I'm away at my parents' house this week, which doesn't really excuse my laziness for the better part of this month. I flew in last night, forced to take the red eye sitting behind a fat kid passing gas and his snoring father. I sat next to a nice woman, and during particularly bad turbulence, she passed me some gum. Feeling like I should say somehing other than, "Gee, thanks," I held up the piece of gum and said, "You know, airplane breath." She didn't hear me at first, so I had to repeat it. She just said, "Hm."

My parents are new age-y born-again Christian stoners. That's all you need to know about them for now. Anyway, here's a long Recent Media section, because I know at least Mike likes it a lot.

Recent Media
Federalist Papers, The
American Movie, Chris Smith, dir. Man, these people are for real. A lone genius in a Midwestern wasteland.
Gold Rush, Miri Yu. Someone in the Japanese Bureau of Tourism should ban Miri Yu's books from being translated into English, because this book is fucked up.

_Dataset excerpts:_

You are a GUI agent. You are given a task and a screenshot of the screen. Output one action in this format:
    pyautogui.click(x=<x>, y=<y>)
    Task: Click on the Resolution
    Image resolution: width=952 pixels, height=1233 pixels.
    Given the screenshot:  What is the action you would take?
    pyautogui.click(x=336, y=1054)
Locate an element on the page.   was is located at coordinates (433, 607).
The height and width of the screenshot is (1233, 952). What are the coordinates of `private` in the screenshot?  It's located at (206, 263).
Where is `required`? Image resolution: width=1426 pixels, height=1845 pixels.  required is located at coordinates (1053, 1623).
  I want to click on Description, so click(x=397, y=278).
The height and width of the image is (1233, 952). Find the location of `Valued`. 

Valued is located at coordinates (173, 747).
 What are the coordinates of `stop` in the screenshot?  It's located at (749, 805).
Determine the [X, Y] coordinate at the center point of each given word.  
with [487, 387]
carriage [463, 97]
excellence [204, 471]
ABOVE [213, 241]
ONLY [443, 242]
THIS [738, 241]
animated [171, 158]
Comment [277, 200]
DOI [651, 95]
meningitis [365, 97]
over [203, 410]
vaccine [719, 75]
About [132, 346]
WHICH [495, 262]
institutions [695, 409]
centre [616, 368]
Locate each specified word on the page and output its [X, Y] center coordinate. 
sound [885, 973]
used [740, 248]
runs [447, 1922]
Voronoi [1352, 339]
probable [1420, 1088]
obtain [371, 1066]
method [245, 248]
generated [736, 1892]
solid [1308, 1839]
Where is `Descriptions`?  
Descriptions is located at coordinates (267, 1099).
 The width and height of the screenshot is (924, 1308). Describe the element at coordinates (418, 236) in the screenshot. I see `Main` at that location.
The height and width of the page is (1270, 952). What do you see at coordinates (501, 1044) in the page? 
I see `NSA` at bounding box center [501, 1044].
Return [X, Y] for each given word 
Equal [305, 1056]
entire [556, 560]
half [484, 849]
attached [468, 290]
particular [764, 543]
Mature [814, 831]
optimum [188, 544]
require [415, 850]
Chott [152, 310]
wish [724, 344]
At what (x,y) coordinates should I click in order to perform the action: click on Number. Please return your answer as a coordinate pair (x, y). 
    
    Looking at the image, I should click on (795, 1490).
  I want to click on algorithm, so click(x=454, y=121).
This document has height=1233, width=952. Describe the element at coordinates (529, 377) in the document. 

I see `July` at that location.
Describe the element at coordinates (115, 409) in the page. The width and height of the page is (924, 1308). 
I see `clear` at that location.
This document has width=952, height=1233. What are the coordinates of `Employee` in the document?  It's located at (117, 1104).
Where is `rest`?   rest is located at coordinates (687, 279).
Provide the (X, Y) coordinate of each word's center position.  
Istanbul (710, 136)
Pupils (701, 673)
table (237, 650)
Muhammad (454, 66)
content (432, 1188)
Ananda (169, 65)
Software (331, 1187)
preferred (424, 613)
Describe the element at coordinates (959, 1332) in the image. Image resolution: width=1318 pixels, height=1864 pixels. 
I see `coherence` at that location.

_Your assignment:_
From the blog post, copy out everything from "My parents are" down to "is fucked up." word for word.

_Result:_
My parents are new age-y born-again Christian stoners. That's all you need to know about them for now. Anyway, here's a long Recent Media section, because I know at least Mike likes it a lot.

Recent Media
Federalist Papers, The
American Movie, Chris Smith, dir. Man, these people are for real. A lone genius in a Midwestern wasteland.
Gold Rush, Miri Yu. Someone in the Japanese Bureau of Tourism should ban Miri Yu's books from being translated into English, because this book is fucked up.